49ª MOSTRA DE SP | O Filho de Mil Homens, de Daniel Rezende (Idem, 2025)
- Henrique Debski

- 30 de out.
- 4 min de leitura
Superando os desafios da adaptação, Daniel Rezende faz de O Filho de Mil Homens um drama fantástico sensível sobre empatia e a família que escolhemos.

Muitos falavam, e ainda falam, sobre a complexidade da literatura de Valter Hugo Mãe, e a dificuldade que seria adaptar uma obra como O Filho de Mil Homens para as telas do cinema. O próprio idealizador do projeto, Daniel Rezende, comentou, antes o início da sessão na première do filme, na Cinemateca Brasileira, durante a 49ª Mostra de São Paulo, sobre a exigência de uma certa dose de coragem, e até a quantidade de vezes que ouviu sobre ser o livro “inadaptável”.
Infelizmente, não posso comentar acerca do processo e da qualidade de adaptação em si, sobre ser fiel ao espírito ou não, visto que desconheço a base, mas, enquanto um primeiro contato com a história, da qual nada sabia antes de entrar no filme, destaco que a impressão foi muito positiva. Não que eu desconfiasse do trabalho de Rezende, desde sempre um cineasta muito competente – ao que certamente se deve parte do sucesso da obra –, e já fisgou minha atenção “logo de cara” pela maneira como seus minutos iniciais parecem deixar uma dúvida acerca de qual lado a narrativa pretendia seguir.
São muitos personagens apresentados ao longo da projeção, todos residentes em uma pequena vila litorânea, em algum lugar do Brasil, de caráter bastante conservador, repleta de preconceitos, histórias trágicas e fofocas para todos os lados. Essas vidas que se cruzam coexistem ao longo dos anos, como linhas que eventualmente, ao se encontrar, passam a andar conjuntamente. A montagem de Marcelo Junqueira apresenta uma lógica muito interessante na maneira como busca intercalar o desenrolar das vidas desses personagens, com organicidade.

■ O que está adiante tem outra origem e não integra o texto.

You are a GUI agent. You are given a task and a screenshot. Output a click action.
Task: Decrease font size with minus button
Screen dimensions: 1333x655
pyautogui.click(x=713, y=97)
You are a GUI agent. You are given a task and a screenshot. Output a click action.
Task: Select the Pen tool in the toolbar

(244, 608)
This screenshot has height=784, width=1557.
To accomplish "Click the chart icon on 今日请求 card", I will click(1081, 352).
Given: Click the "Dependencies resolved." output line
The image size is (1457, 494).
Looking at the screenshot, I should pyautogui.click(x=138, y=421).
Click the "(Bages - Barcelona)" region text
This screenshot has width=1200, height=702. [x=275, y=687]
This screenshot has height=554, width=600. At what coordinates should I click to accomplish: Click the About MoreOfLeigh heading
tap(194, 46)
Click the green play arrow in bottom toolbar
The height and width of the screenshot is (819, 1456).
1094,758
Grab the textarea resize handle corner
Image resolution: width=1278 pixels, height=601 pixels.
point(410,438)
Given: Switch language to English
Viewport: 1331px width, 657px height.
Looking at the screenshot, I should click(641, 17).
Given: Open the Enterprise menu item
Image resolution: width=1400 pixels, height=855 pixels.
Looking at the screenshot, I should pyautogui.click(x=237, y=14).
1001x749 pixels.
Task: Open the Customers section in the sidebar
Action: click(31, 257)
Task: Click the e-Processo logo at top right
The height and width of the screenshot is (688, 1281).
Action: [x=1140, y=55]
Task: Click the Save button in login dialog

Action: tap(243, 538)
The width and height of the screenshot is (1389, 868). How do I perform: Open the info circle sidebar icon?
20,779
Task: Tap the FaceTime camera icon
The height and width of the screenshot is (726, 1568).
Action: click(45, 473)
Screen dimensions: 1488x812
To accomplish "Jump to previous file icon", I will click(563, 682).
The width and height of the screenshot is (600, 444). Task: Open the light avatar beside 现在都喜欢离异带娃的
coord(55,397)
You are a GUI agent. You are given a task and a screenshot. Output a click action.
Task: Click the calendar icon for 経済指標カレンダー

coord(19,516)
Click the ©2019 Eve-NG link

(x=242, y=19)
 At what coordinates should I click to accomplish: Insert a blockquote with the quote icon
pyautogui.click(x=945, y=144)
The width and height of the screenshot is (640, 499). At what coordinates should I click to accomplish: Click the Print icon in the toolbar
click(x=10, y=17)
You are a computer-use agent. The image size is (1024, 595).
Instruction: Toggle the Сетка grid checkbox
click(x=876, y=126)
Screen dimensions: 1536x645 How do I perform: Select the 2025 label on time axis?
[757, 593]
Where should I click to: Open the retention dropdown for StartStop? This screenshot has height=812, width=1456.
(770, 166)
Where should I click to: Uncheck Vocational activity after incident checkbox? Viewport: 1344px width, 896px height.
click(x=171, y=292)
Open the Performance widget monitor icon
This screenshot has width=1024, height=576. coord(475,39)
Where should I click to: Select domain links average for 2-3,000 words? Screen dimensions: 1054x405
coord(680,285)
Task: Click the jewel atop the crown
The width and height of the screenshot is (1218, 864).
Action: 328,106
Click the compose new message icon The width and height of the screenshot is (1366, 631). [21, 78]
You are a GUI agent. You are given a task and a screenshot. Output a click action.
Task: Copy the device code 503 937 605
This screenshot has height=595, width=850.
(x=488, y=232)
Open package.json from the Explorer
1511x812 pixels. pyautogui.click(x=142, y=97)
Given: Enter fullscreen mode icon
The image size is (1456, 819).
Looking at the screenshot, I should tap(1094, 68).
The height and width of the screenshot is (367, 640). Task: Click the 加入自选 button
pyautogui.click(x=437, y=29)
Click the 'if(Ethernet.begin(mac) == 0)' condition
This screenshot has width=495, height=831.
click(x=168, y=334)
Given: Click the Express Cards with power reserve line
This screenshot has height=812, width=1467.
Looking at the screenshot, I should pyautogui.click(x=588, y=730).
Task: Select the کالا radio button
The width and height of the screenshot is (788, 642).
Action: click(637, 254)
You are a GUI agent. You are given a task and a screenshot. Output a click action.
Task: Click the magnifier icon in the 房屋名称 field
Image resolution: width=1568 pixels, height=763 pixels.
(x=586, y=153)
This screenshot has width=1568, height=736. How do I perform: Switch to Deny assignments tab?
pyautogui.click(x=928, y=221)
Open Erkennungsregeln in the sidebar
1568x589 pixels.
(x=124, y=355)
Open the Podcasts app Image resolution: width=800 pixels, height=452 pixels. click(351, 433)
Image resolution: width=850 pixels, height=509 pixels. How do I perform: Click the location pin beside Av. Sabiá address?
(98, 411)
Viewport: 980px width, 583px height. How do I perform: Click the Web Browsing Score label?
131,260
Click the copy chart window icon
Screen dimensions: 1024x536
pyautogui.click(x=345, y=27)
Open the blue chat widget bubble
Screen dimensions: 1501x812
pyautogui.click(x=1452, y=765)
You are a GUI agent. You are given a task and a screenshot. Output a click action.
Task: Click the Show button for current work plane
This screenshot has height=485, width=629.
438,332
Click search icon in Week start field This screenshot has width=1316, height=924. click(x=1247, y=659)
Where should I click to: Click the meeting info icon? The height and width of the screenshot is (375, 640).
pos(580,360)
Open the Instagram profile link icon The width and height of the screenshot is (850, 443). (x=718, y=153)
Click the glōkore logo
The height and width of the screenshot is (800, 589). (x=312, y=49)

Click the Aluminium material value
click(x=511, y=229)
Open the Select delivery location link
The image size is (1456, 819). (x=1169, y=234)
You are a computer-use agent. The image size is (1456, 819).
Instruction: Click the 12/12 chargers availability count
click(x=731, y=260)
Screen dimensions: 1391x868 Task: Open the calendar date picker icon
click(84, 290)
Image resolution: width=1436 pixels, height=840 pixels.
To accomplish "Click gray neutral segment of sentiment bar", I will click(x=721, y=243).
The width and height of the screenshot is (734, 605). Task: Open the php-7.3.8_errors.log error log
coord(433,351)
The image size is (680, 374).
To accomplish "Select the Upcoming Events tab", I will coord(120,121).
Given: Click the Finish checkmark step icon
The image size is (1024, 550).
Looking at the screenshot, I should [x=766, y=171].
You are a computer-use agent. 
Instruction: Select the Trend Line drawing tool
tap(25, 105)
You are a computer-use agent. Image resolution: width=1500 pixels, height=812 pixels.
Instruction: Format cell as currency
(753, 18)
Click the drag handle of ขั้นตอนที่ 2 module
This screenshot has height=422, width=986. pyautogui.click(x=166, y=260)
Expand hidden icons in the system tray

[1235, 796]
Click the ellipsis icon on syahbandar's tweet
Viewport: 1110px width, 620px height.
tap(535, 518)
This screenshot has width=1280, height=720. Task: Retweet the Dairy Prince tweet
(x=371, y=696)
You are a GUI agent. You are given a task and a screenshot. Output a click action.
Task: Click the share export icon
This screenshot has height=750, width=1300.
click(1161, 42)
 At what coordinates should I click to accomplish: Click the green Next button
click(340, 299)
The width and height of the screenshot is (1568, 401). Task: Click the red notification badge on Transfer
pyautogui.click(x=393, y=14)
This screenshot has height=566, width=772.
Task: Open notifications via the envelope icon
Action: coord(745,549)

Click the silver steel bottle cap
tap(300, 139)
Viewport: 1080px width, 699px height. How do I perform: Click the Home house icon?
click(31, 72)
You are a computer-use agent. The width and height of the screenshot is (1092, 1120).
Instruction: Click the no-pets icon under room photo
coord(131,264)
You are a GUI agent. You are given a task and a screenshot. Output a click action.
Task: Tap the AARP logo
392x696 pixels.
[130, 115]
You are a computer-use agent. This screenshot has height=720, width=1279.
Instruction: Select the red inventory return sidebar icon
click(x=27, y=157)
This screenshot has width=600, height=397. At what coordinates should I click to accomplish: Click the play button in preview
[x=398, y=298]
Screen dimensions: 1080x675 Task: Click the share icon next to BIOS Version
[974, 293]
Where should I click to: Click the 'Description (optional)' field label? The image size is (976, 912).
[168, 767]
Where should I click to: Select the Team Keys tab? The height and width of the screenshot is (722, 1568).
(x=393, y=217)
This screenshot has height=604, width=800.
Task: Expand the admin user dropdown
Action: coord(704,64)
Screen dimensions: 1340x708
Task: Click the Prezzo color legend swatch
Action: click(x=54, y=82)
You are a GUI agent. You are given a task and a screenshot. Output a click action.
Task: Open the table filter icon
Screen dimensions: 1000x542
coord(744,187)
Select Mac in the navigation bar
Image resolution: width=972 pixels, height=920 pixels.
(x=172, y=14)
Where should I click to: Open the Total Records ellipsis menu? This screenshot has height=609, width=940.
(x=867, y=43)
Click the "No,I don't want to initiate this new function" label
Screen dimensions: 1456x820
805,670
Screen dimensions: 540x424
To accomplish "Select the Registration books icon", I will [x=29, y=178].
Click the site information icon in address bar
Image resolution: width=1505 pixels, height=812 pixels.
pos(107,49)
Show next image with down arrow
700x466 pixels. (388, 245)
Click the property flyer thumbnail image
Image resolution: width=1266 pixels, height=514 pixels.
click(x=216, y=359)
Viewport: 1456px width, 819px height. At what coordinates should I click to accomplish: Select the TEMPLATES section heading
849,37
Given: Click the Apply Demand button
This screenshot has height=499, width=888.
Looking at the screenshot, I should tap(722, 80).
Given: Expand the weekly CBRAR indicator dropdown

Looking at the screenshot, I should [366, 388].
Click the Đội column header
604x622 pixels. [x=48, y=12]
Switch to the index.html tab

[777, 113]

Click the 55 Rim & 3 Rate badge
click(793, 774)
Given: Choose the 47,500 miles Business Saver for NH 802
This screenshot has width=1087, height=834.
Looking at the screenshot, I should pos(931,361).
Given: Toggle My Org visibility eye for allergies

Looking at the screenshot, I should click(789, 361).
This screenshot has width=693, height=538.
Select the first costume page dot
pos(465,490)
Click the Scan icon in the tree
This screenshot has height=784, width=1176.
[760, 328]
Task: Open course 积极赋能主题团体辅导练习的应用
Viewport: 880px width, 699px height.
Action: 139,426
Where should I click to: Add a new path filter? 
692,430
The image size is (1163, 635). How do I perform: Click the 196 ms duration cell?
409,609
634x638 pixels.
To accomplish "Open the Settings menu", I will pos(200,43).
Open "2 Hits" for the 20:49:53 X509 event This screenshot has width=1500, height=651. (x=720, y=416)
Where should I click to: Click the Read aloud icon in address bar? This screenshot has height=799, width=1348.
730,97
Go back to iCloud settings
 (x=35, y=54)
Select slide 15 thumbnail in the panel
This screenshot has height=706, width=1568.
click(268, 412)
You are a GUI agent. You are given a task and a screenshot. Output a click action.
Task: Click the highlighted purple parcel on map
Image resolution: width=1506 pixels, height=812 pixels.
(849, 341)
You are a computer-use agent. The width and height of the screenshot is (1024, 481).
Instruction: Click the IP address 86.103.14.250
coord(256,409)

Sem optar pela ordem cronológica, mas seguindo a ideia dos cruzamentos, o longa explora o pano de fundo de cada personagem, seu ambiente familiar, as dores que carregam consigo, e os fardos que possuem nas costas, em diferentes “capítulos”, que desembocam, em sua maioria, no tempo presente, ou ao menos em uma consequência para o momento atual.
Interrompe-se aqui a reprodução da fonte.